MicroRNA-221-3p targets ESR1 and downregulates SLC7A11 to exacerbate hypoxia/reoxygenation-induced cardiomyocyte injury.

BACKGROUND: microRNA-221-3p is highly expressed after myocardial infarction and can target regulate ESR1 expression. This study aims to investigate the effects of MicroRNA-221-3p/ESR1 on hypoxia/reoxygenation(H/R)-induced cardiomyocyte injury. METHODS: establishment of H/R H9C2 cell model; normal cultured H9C2 cells were designated as the control group.
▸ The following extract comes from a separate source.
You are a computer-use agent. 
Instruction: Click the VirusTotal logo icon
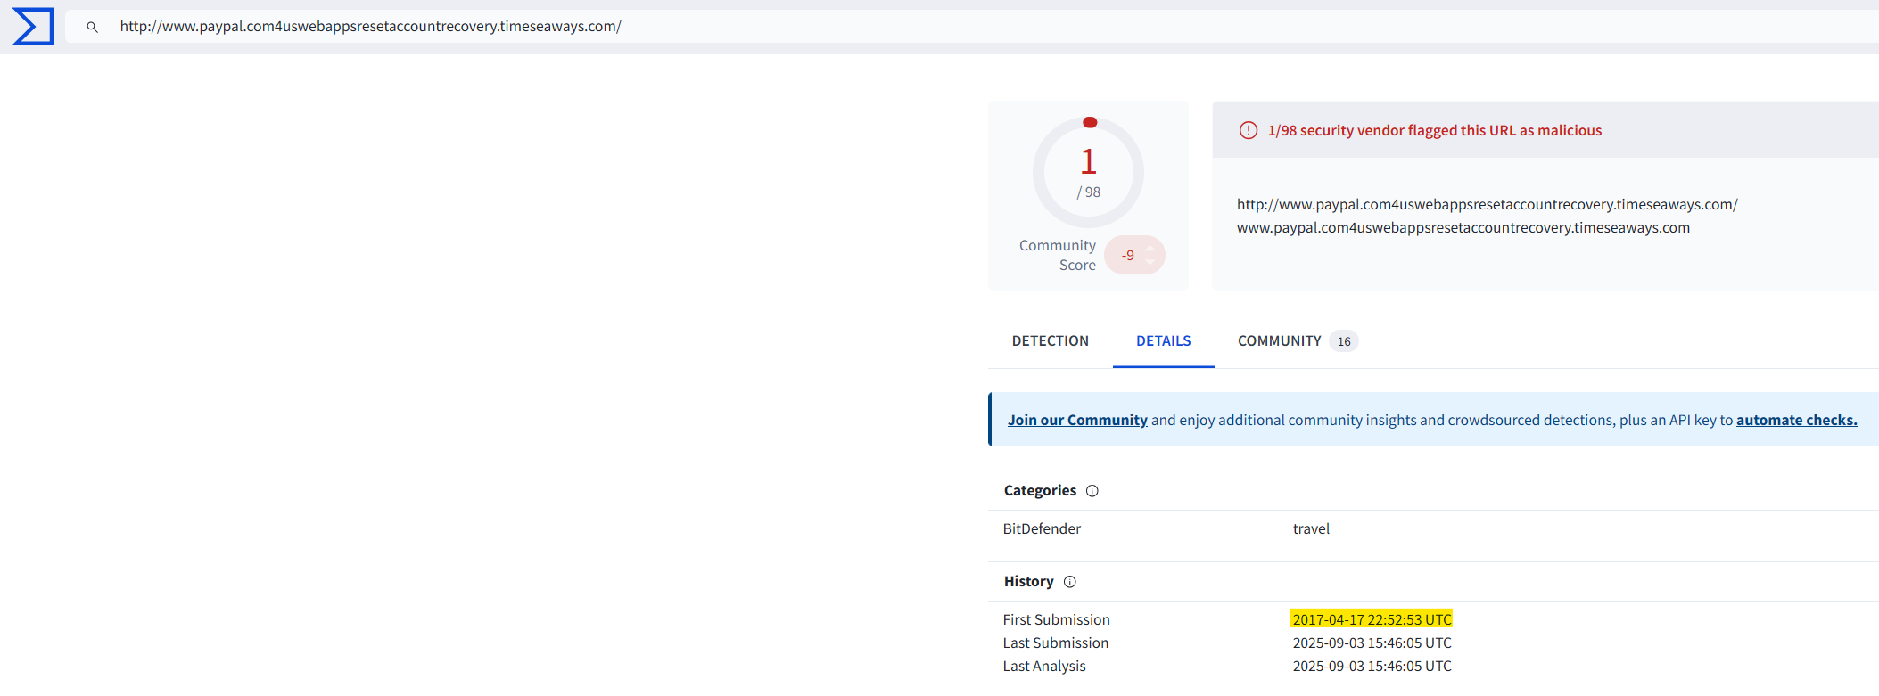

Different treatment methods were applied to H9C2 cells, including miRNA negative control (miR-con), miR-221-3p mimic, miR-221-3p inhibitor, overexpression empty vector (pcDNA-con), and ESR1 overexpression vector (pcDNA-ESR1). The effects of miR-221-3p on cell viability, ROS levels, and the expression of glutathione, 4-hydroxynonenal(4-HNE), Estrogen receptor 1(ESR1), malondialdehyde (MDA) and solute carrier family 7 member 11(SLC7A11) were examined. Mitochondrial membrane potential was assessed using JC-1 staining. RESULTS: miR-221-3p is highly expressed in H/R H9C2 cells, and the miR-221-3p mimics further leads to a decrease in cell activity, a decrease in glutathione levels, an increase in 4-HNE, MDA and ROS, and a decrease in the expression of Mitochondrial membrane potential, ESR1 and SLC7A11 genes. The use of miR-221-3p inhibitors or overexpression of ESR1 can partially reverse the damage induced by the miR-221-3p mimic. CONCLUSIONS: miR-221-3p targets ESR1 to downregulate the protein expression of SLC7A11, causing damage to H/R cardiomyocytes and potentially involving ferroptosis. SUPPLEMENTARY INFORMATION: The online version contains supplementary material available at 10.1186/s13019-025-03801-3.